What this book covers
Chapter 1, Gearing Up for Predictive Modeling, helps you set up and get ready to start looking at individual models and case studies, then describes the process of predictive modeling in a series of steps, and introduces several fundamental distinctions.
Chapter 2, Tidying Data and Measuring Performance, covers performance metrics, learning curves, and a process for tidying data.
Chapter 3, Linear Regression, explains the classic starting point for predictive modeling; it starts from the simplest single variable model and moves on to multiple regression, over-fitting, regularization, and describes regularized extensions of linear regression.
Chapter 4, Generalized Linear Models, follows on from linear regression, and in this chapter, introduces logistic regression as a form of binary classification, extends this to multinomial logistic regression, and uses these as a platform to present the concepts of sensitivity and specificity.
Chapter 5, Neural Networks, explains that the model of logistic regression can be seen as a single layer perceptron. This chapter discusses neural networks as an extension of this idea, along with their origins and explores their power.
Chapter 6, Support Vector Machines, covers a method of transforming data into a different space using a kernel function and as an attempt to find a decision line that maximizes the margin between the classes.
Chapter 7, Tree-Based Methods, presents various tree-based methods that are popularly used, such as decision trees and the famous C5.0 algorithm. Regression trees are also covered, as well as random forests, making the link with the previous chapter on bagging. Cross validation methods for evaluating predictors are presented in the context of these tree-based methods.
Chapter 8, Dimensionality Reduction, covers PCA, ICA, Factor analysis, and Non-negative Matrix factorization.
Chapter 9, Ensemble Methods, discusses methods for combining either many predictors, or multiple trained versions of the same predictor. This chapter introduces the important notions of bagging and boosting and how to use the AdaBoost algorithm to improve performance on one of the previously analyzed datasets using a single classifier.
Chapter 10, Probabilistic Graphical Models, introduces the Naive Bayes classifier as the simplest graphical model following a discussion of conditional probability and Bayes' rule. The Naive Bayes classifier is showcased in the context of sentiment analysis. Hidden Markov Models are also introduced and demonstrated through the task of next word prediction.

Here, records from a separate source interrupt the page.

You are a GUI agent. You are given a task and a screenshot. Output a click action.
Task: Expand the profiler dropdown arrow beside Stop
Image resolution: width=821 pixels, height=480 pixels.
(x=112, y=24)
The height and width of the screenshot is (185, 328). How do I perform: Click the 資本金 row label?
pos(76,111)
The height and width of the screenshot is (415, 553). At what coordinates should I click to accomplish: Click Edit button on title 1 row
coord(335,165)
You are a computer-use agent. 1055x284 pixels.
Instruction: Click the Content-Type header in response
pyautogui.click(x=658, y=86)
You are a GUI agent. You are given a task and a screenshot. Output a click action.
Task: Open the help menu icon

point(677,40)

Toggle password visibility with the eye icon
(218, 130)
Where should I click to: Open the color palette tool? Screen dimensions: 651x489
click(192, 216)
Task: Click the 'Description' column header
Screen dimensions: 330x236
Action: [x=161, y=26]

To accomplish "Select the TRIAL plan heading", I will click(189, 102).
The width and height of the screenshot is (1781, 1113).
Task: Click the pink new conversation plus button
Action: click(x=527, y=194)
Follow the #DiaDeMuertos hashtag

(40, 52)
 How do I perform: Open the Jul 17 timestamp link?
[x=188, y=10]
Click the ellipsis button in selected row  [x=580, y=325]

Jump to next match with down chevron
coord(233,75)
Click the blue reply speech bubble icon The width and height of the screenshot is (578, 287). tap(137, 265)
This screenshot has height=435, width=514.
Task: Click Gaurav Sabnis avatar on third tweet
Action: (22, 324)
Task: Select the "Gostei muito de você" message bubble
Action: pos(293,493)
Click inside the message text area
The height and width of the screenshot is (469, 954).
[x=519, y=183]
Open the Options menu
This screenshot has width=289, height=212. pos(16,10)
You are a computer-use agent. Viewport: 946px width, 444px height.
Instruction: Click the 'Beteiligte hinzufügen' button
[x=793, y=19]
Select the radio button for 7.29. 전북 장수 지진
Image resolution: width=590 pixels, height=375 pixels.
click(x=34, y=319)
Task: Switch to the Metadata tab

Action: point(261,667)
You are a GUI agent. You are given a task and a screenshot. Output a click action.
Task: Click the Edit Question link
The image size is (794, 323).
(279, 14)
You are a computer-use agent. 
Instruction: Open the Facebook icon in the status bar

Chapter 11, Topic Modeling, provides step-by-step instructions for making predictions on topic models. It will also demonstrate methods of dimensionality reduction to summarize and simplify the data.
Chapter 12, Recommendation Systems, explores different approaches to building recommender systems in R, using nearest neighbor approaches, clustering, and algorithms such as collaborative filtering.
Chapter 13, Scaling Up, explains working with very large datasets, including some worked examples of how to train some models we've seen so far with very large datasets.
Chapter 14, Deep Learning, tackles the really important topic of deep learning using examples such as word embedding and recurrent neural networks (RNNs).